Wednesday, September 17, 2008

Songs In My Pockets... and in my head

Okay, so you know how you walk through life with music orchestrating situations? Maybe it's just me. But like when I'm walking and it's dark at night, my head is flooded with the song and lyrics from Bruce Springsteen's STREETS OF PHILADELPHIA. And when I'm waiting for the bus, the song and lyrics from LOST IN YOU by Frontline plays over and over in my head. And when I'm about to board a plane, Chantal Kreviazuk's LEAVING ON A JET PLANE is the melody in my head. Well, last week I talked to my sister on the phone and she shared with me that my mom had told her a few things about me being here in Seattle that were kinda...no... completely discouraging. Basically, she said that my mom told her that I would never make it out here on my own and that I would fail and would be moving back to Austin in the next couple of months. Talk about Debbie Downer. It's hard enough as a young woman with a career to face the obvious societal and corporate expectations and pressures- but when your own mom doesn't believe that you will succeed... it SUCKS.
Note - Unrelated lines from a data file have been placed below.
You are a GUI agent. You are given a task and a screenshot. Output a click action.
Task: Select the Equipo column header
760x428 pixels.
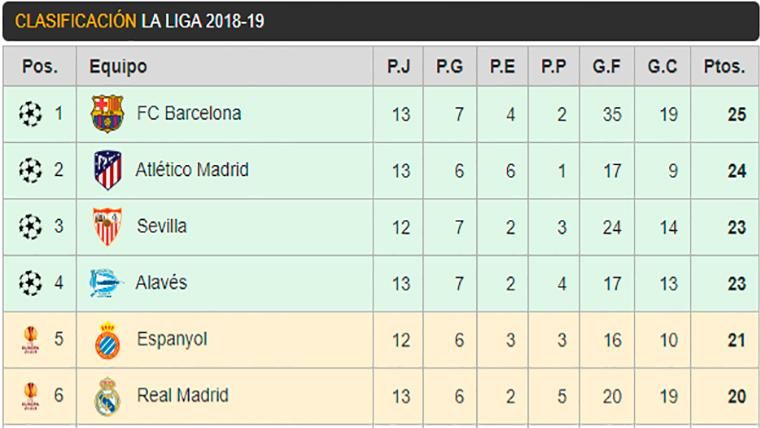118,67
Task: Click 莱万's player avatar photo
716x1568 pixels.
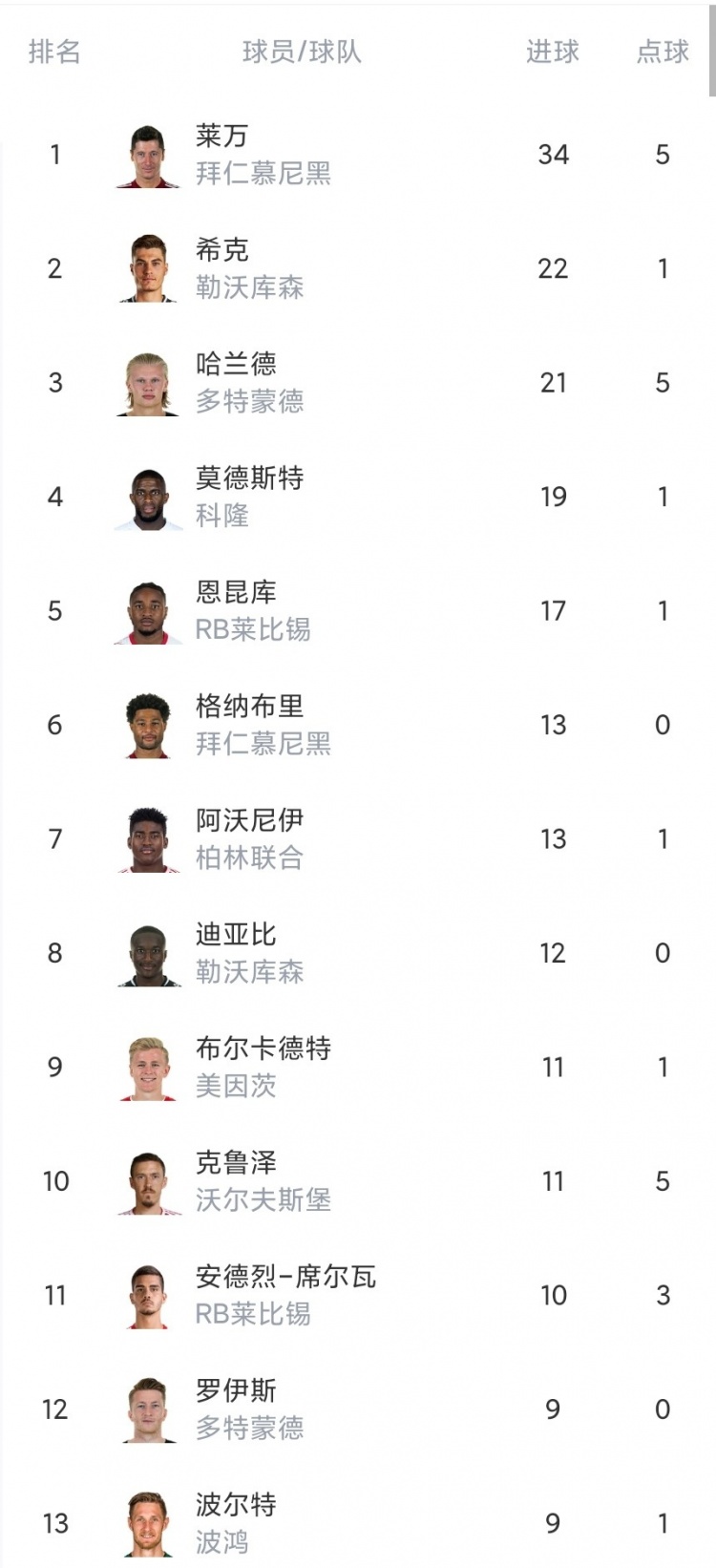Action: tap(148, 156)
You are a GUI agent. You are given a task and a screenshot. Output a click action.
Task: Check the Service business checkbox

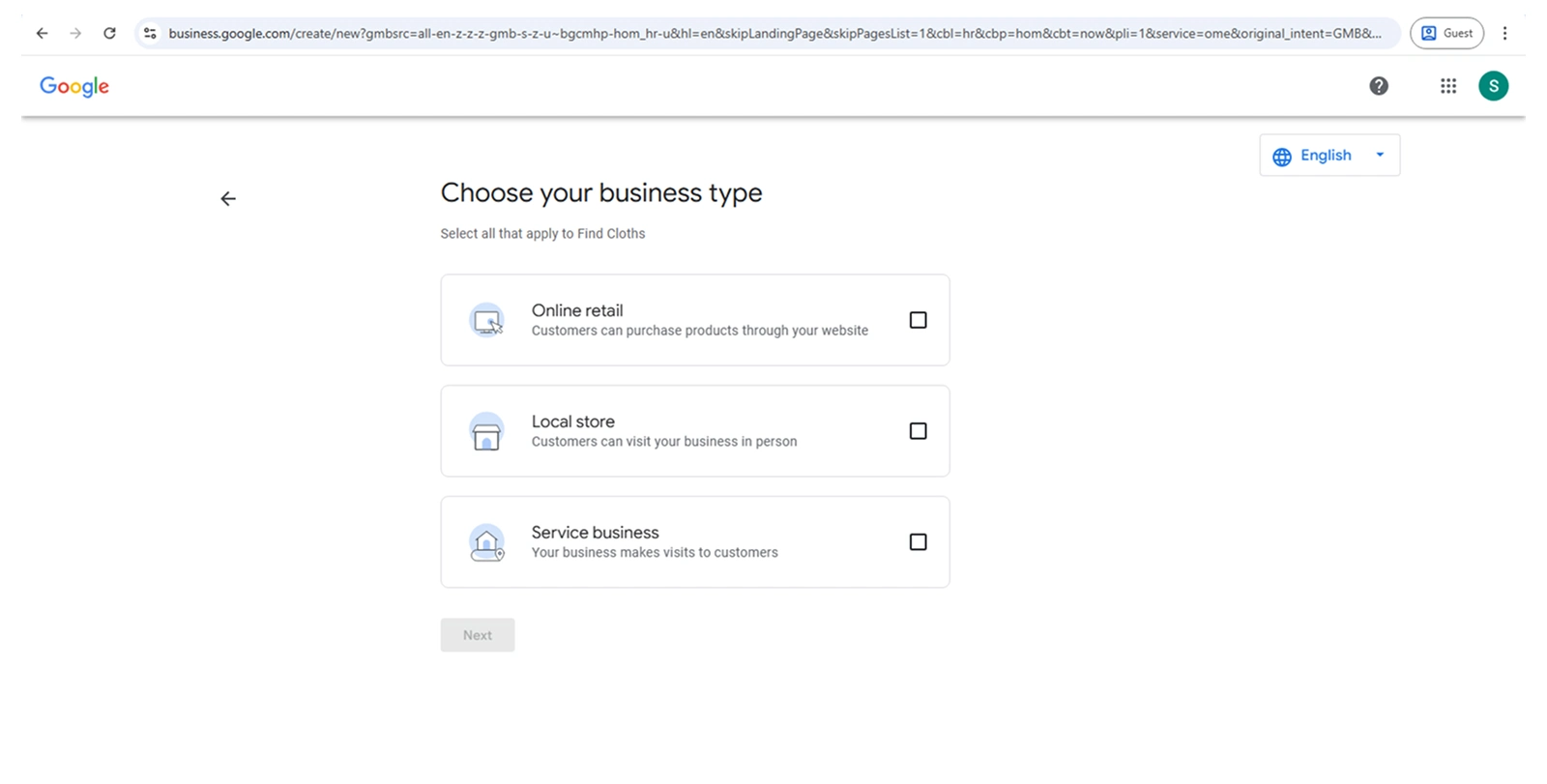click(x=918, y=542)
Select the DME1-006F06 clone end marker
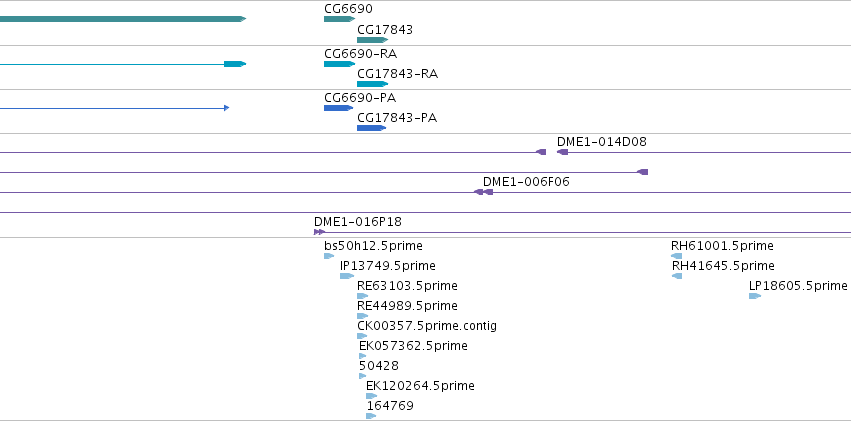The image size is (851, 421). coord(488,192)
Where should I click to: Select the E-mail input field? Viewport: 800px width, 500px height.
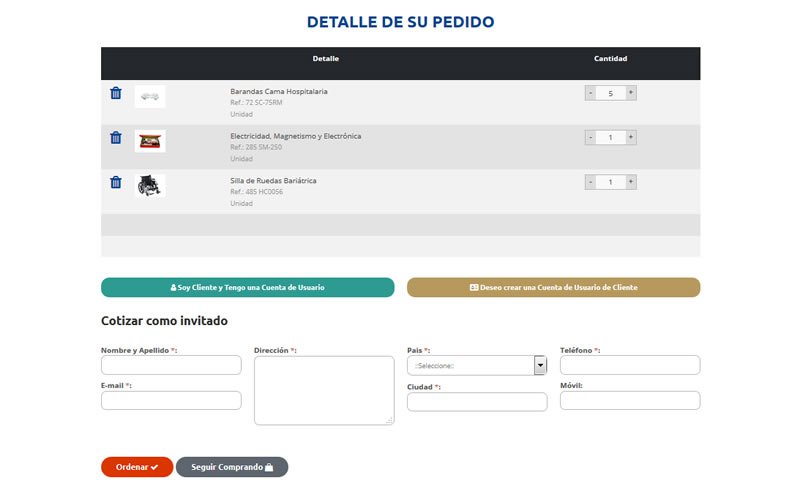tap(171, 400)
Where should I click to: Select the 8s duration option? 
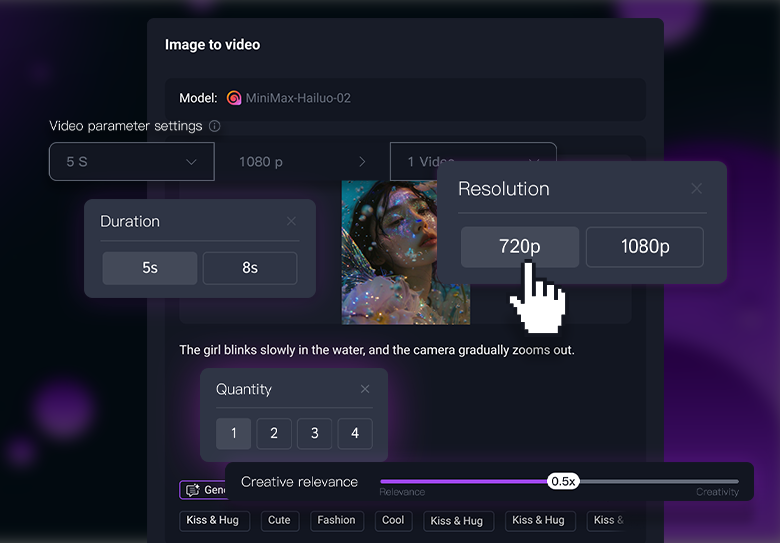(250, 268)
I finally got the courage to ask my mom about it and she said that she never said that to her. But I've known my sister for years (duh) and although she lies to my mom about her personal life with Jaime and Vanessa to get my mom off her back or to make things seem better than they are... she knows better than to try to lie to me.

But over the years, I've lost trust, not faith, but trust in my mom. I still love my mom and honor her, and that's why her support in me moving in the first place was such a big deal. But she's hurt me a lot through the years, and she knows it...we've talked. But when I hear things like that, and don't know why that would even cross my sister's mind to lie to me about that- it really does wonders for making you feel like a (pardon the phrase) red-headed step child.
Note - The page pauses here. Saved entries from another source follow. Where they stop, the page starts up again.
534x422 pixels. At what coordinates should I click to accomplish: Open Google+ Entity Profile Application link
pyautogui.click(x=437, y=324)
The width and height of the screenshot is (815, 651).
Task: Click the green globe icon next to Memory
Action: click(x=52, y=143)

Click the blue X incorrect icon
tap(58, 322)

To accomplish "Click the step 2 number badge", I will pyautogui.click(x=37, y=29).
So since that day, I've had one song play over and over in my head everytime I replay the conversation in my mind: Elsewhere by Sarah McLachlan. And granted, in one part of the lyrics, she talks about someone holding her, and i'm not going to be dumb and rationalize it to be that she MEANT or was REFERRING TO God...cause let's face it... she most likely wasn't. But that still doesn't negate the power of the lyrics. And if you have itunes, you should take a listen... Sarah has an amazing voice!

but here are the lyrics that play over and over in my head...
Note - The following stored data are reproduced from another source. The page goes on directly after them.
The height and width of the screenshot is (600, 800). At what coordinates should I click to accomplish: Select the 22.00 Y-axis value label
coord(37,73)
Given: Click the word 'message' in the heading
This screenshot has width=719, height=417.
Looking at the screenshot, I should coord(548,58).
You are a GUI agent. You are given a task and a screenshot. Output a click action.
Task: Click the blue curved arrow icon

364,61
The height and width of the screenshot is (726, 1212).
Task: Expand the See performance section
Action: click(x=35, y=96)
______________________________________________

I love the time and in between
the calm inside me
in the space where I can breathe
I believe there is a
distance I have wandered
to touch upon the years of
reaching out and reaching in
holding out holding in

I believe
this is heaven to no one else but me
and I'll defend it as long as I can be
left here to linger in silence
if I choose to
would you try to understand

I know this love is passing time
passing through like liquid
I am drunk in my desire...
but I love the way you smile at me
I love the way your hands reach out and hold me near...
I believe...

I believe
this is heaven to no one else but me
and I'll defend it as long as
I can be left here to linger in silence
if I choose to
would you try to understand

Oh the quiet child awaits the day when she can break free
the mold that clings like desperation
Mother can't you see I've got
to live my life the way I feel is right for me
might not be right for you but it's right for me...
I believe...

I believe
this is heaven to no one else but me
and I'll defend it as long as
I can be left here to linger in silence
if I choose to
would you try to understand it

I would like to linger here in silence
if I choose to
would you understand it
would you try to understand...
----------------------------------------------

you can listen to the song online at:
http://www.last.fm/music/Sarah+McLachlan/_/Elsewhere
_______________________________________________

So mom, if you're reading this... I'm doing fine. I'm loving it here. I'm not running from you. I'm not failing. I'm getting stronger. I'm finding my voice. I'm growing...in faith and in knowledge. I'm going to succeed. Don't worry about me. I'm not slumming. I'm making great friends and surrounding myself with positive people who are helping me grow in my relationship with God. I will succeed. I still love you. And I can't wait to see you. But until then, I have to do what i feel is right for me.